▶ [Your instructions] Retype, without changes or pictures, only the lines that begin at the one containing "You are a computer-use" and end at the last line of the records that follow.

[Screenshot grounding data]

---*---

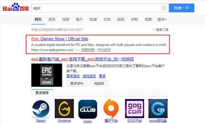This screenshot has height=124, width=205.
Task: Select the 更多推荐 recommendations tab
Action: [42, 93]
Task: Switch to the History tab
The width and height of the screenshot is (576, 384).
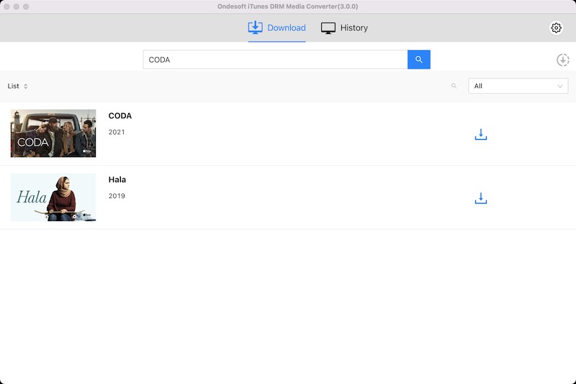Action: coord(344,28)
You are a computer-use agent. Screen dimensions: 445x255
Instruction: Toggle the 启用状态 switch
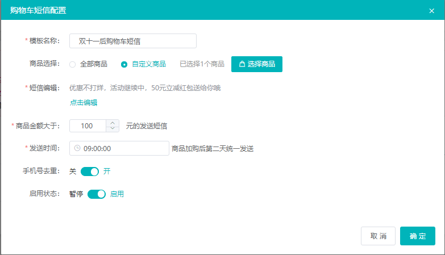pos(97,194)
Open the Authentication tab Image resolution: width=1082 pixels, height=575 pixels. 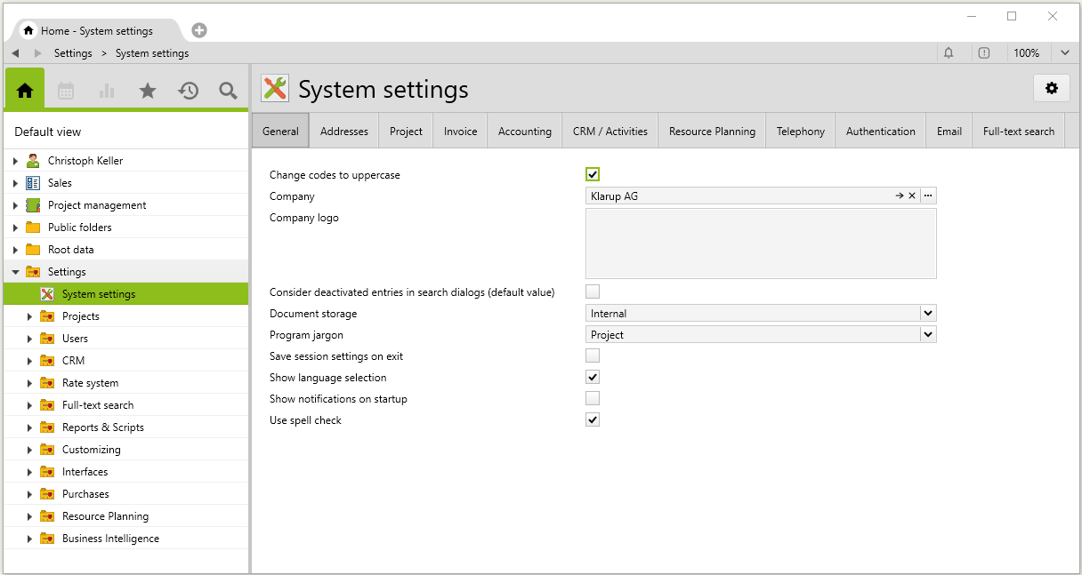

---*---

▶ [Task output]
You are a computer-use agent. Screen dimensions: 445x255
Instruction: Toggle the 启用状态 switch
pos(97,194)
Open the Authentication tab Image resolution: width=1082 pixels, height=575 pixels. 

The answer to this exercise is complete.